IT WOULD GREATLY BE APPRECIATED IF YOU CAN SEND ME THE MAKE UP OF HOW TO MAKE THIS BOX. MY SON SAW IT AND HE FELL IN LOVE WITH IT. PLEASE SEND IT TO ME, THANK YOU.


----------



## WILLIDEE (Sep 18, 2007)

*Diagram Of Jack In The Box*

If Someone Has The Diagram Of The Jack In The Box, It Would Greatly Be Appreciated If You Can Send Them To Me. Just Love It, Thanks.


----------



## teampro687 (Sep 22, 2007)

*Very cool*

That is so cooool....could I get some instructions too?


----------



## WILLIDEE (Sep 18, 2007)

*Jack In The Box*



teampro687 said:


> That is so cooool....could I get some instructions too?


I SENT YOU THE INSTRUCTIONS HOPE YOU LIKE THEM, I GOT THEM FROM SOMEONE ELSE.


----------



## goolie (Oct 19, 2004)

babygirl_kmp said:


> Madmax I sent your email to stroms7 I hope I don't offend you. Just tryin to help ya out so ya won't have to type it again. and Stroms7 if you have questions I would direct them to madmax since he has built this and I am still in the process


Any chance you could send this to me? That thing is freakin' awesome!
Thanks!


----------



## goolie (Oct 19, 2004)

babygirl_kmp said:


> Ok I've been gettin alot of requests for this email I amazingly still have from Madmax.... I'm sorry if you posted here wanting the email, I don't usually check this site much.... So if you want my email from Madmax, which shows a few pics and a brief explanation.... PM me.
> Note: We ended up building something similar yet not the same as what Madmax built. I have a picture of the clown pop up we made in my photobucket. It's in the 2006 folder. I can't be of much help for madmax's design nor can he. But this email should give you an idea.

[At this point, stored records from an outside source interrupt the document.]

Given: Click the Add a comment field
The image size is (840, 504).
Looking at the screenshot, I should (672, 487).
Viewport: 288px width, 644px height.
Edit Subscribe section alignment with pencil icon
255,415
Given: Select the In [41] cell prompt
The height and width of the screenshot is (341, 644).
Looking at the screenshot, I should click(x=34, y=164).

Uh Oh, nevermind, I just saw this. I will sent a PM.


----------



## jffimgr8 (Aug 21, 2008)

This is a bit of an old post, but I would like the instructions if someone still has them for a haunted house I am working on! Thanks. . .


----------



## clem222 (Oct 23, 2007)

If possible, could you please send to me also?

Looks great!


----------



## kendallizm (Feb 16, 2008)

I would like to have them also!!!
kendallizm


----------



## pollywog (Aug 7, 2008)

Me too! Me too! Thanks


----------



## happy pumpkin girl (Oct 9, 2008)

*scary jack in the box*

I know this is an old thread, but does anyone still have the email on how to build this awesome scary jack in the box???????

Thank you sooo much


----------



## BATFLY (Oct 2, 2004)

ditto, i would love to know also


----------



## kungfubonanza (Jul 17, 2007)

Same here. If someone could just post the contents of the email (minus the personal stuff, of course), that would be awesome.


----------



## nick16789 (Oct 8, 2008)

id like them as well


----------



## happy pumpkin girl (Oct 9, 2008)

um... well it was a couple years ago..


----------



## nick16789 (Oct 8, 2008)

well im gonna try and build it, ill let you know how it turns out...


----------



## Mr Unpleasant (Feb 25, 2005)

I asked MadMax about this prop rpior to his incarceration. It's basically a pneumatic pop-up prop with a ligthweight lid. The handle turning is just an low rpm motor that operate independantly from the pop-up. That is to say, that the turning of the handle has nothing to do with the clown coming out of the box. Good Luck and Free Mad Max!!


----------



## nick16789 (Oct 8, 2008)

Mr Unpleasant said:


> I asked MadMax about this prop rpior to his incarceration. It's basically a pneumatic pop-up prop with a ligthweight lid. The handle turning is just an low rpm motor that operate independantly from the pop-up. That is to say, that the turning of the handle has nothing to do with the clown coming out of the box. Good Luck and Free Mad Max!!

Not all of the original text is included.